Drought begins to impact Bay Area food prices

If you've been grocery shopping lately, you've no doubt noticed that your food bill is getting more expensive.
March 18, 2014 12:00:00 AM PDT
If you've been grocery shopping lately, you've no doubt noticed that your food bill is getting more expensive. To show you why, all you have to do is look outside. It is a beautiful day and another day without rain. The drought is driving up the cost of milk, meat, and vegetables.

If you glance through the menu at Radius in San Francisco's South of Market area, you'll see prices have stayed the same for several months. That's because the owner and the chef have been closely watching the prices of food coming into their kitchen. Unfortunately, because of the drought, their job is going to get much tougher since prices will climb.

The most noticeable food item in the radius kitchen affected by the ongoing drought is beef.

"Beef prices, they historically drop after the holidays, and they've sustained," said Jon Whitehead, the owner of Radius.

What would normally be a $9 per pound piece of beef is a little more than $10 a pound because hay and grass fields are bare.

"Basically, our suppliers are going to have to start feeding grain and corn-fed to be able to give us cattle and that's going to drive up the prices," said Whitehead.

And that's not the only drought-affected food. At the SOMA supermarket around the corner the operator there says they hiked up the price of milk last week. It had been about 80-cents-a-gallon cheaper. And then there's the produce. Higher prices about this time of year are normal because of the transition from winter to spring. The concern is about prices later in the year.
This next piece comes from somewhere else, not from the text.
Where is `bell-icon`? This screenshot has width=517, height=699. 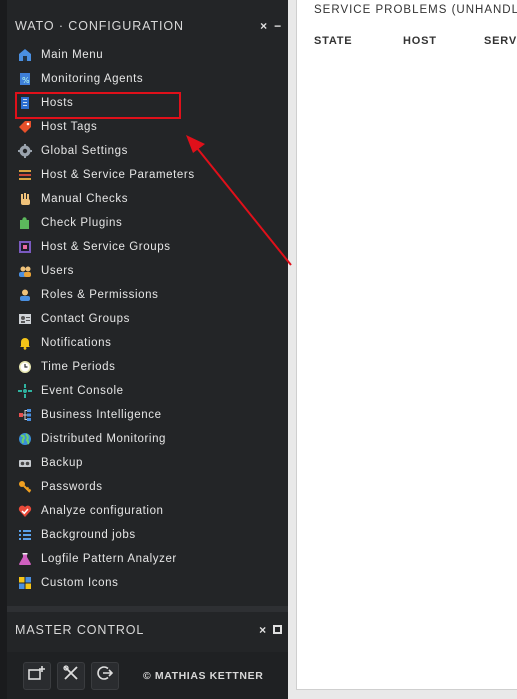 bell-icon is located at coordinates (25, 343).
"As the new crops come in the prices are high, but this year we expect them to go higher because some of the crops have been eliminated, mainly because they just won't have enough water," said Peter Carcione, a produce wholesaler from the Carcione Fresh Produce Company in South San Francisco.

Carcione's colleague at Green Leaf Foods in the Bayview District of San Francisco says prices may spike, but not for everything.

"There might be products that are really affected, and other ones that are not. So I think you have to wait and see, and then I think people will also adjust what they eat a bit, to what products are available," said Frank Ballentine, the president of Green Leaf Produce.

The biggest problem for produce prices later this year are farmers are planting fewer acres because of the drought, so there's just not going to be a lot of product on the market.